Das sagt dazu BLICK-Expertin Dania Schiftan: Wer darauf vertraut, dass der Sex einfach so klappen muss, kann keine sexuellen Höhenflüge erwarten. Das ist, als spiele man auf einem Musikinstrument stets die gleiche Melodie. Ein Hochgenuss? Befriedigend? Kaum. Daran ist weder die Partnerin schuld noch eine gewisse Routine, die sich mit der Zeit einschleicht. Denn: Meistens hat man einfach einen Übungs- und Lernstopp eingelegt.
Ja: Sex hat tatsächlich sehr viel mit Lernen zu tun. Die Rede ist keinesfalls von Körperverrenkungen à la Kamasutra, sondern von einfachen Berührungen und Bewegungen. Denn bis diese intensiv gespürt und als sexuell erregend erlebt werden, brauchts viel Übung. Kinder beispielsweise üben von Geburt an, sich sexuell zu erregen – ohne Absicht. Sie spielen mit ihrem Körper und ihren Geschlechtsteilen wie auf einem Musikinstrument. Die Melodien, die sie klimpern, klingen zunehmend besser und machen immer mehr Spass.
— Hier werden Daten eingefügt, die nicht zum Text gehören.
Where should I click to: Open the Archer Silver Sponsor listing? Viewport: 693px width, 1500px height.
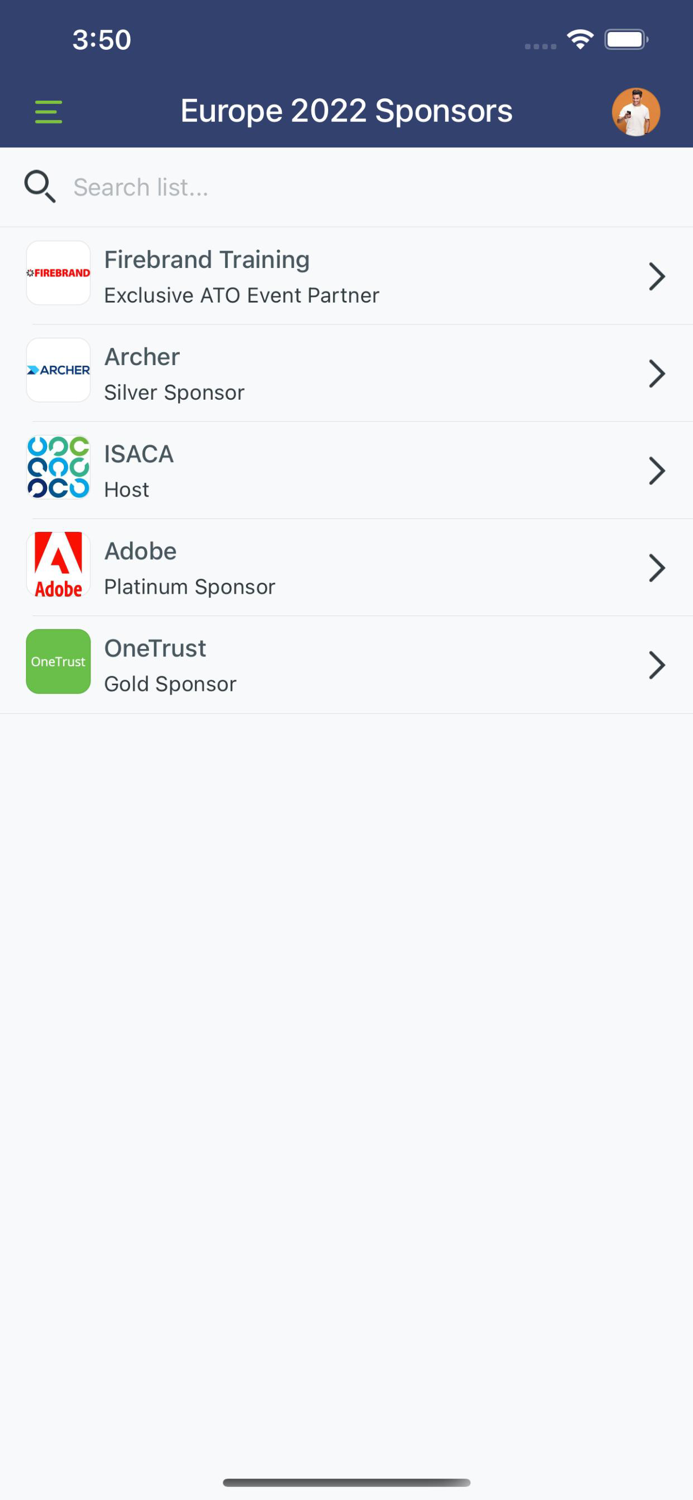pos(300,373)
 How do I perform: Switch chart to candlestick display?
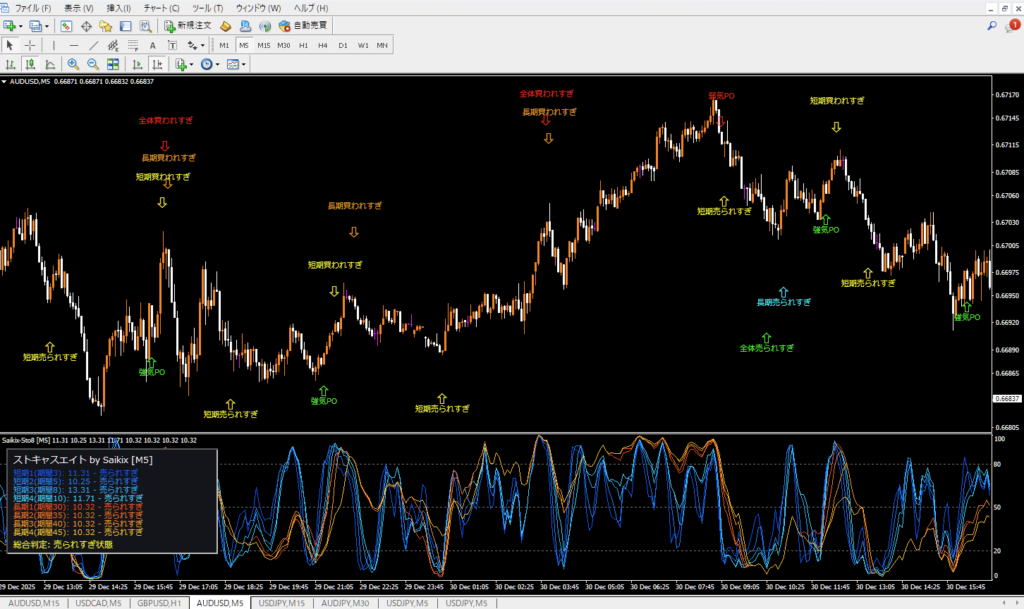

Doch auch für Erwachsene gilt: Wer offen und neugierig ist, neue Berührungen und Bewegungen auszuprobieren, und sie nicht schon nach den ersten Versuchen verwirft, übt sich darin, die Tür zu neuen sexuellen Hochgenüssen zu öffnen. Das geht auch zu zweit, indem ein Paar gemeinsam erforscht, was Lust und Spass macht beim Sex.